There was a series of movies featuring Francis the talking mule.  Francis, speaking in a low pitched, scratchy Bill Clinton voice, shared his analytical knowledge to fix a perplexing dilemma.  He had all the answers and told the main character how to get himself out of bad predicaments.  I remember one where  Francis joined the army (they used mules back then) and another movie where he joined the WACS, the female branch of the army.   Take a gander at  these movies on Youtube.    

Those movies taught me, a kid in elementary school,  that mules were clever and a good friend—Francis always had good ideas.  He was a faithful friend.  He was strong and a fighter for justice. He was the Jesse Venture of Muledom.  Hollywood humanized a mule, the same as Disney humanized a mouse and a duck.  I was an impressionable and Hollywood had me hooked.

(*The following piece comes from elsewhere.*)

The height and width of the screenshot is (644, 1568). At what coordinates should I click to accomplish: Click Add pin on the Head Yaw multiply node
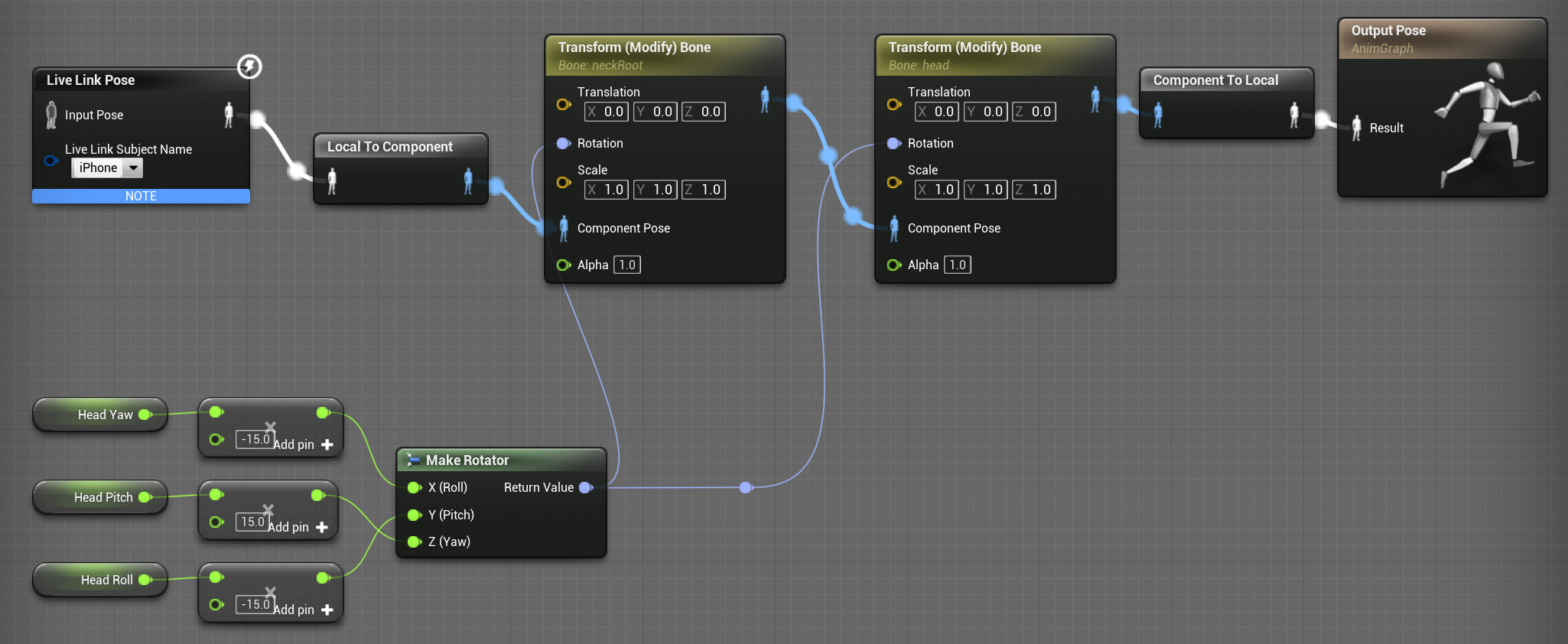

Later there was a television series featuring Mr. Ed, the talking horse.   Mr. Ed even managed to talk on the phone in one episode where his owner had a party line installed.  (We had those in the 50's, where you shared the line with other homes and knew the sound of your ring to answer.)  A Young Clint Eastwood starred in one of those shows.  He actually did a lot of speaking, different than the gun slinging cowboy in those spaghetti westerns.  YouTube has these, too.

Join me at my table, I have a surprise for you.  Donkey meat, will arrive and it is called musso, in Veneto, the dialect of the area surrounding Venice.  Musso is a specialty dish found in this region.  They cook it for hours, like a stew,  in a red sauce and then serve it on soft polenta.  When I have  guests stay at my home, I take them to a trattoria up in the hills so they have a chance to play Andrew Zimmern and choose Musso.  Most of them dive in with  great apprehension but come up smiling.  I have to admit that on a cold winter night it is a choice I would consider, but I try not to think of Francis and his descendants.

When tourists come to see Venice they usually stay for two days and then move on to Florence and Rome.  In this short time they want to know more about Venice and experience its beauty.  They want to experience the food of Venice.  They will see liver and onions on a menu , but I doubt they would choose that dish, nor cavallo, or musso,  all famous in Venice.   Maybe this post has helped you know a little more about the Veneto, and someday after your gondola ride you will brave the menu and try one of these specialties enjoyed by the people here.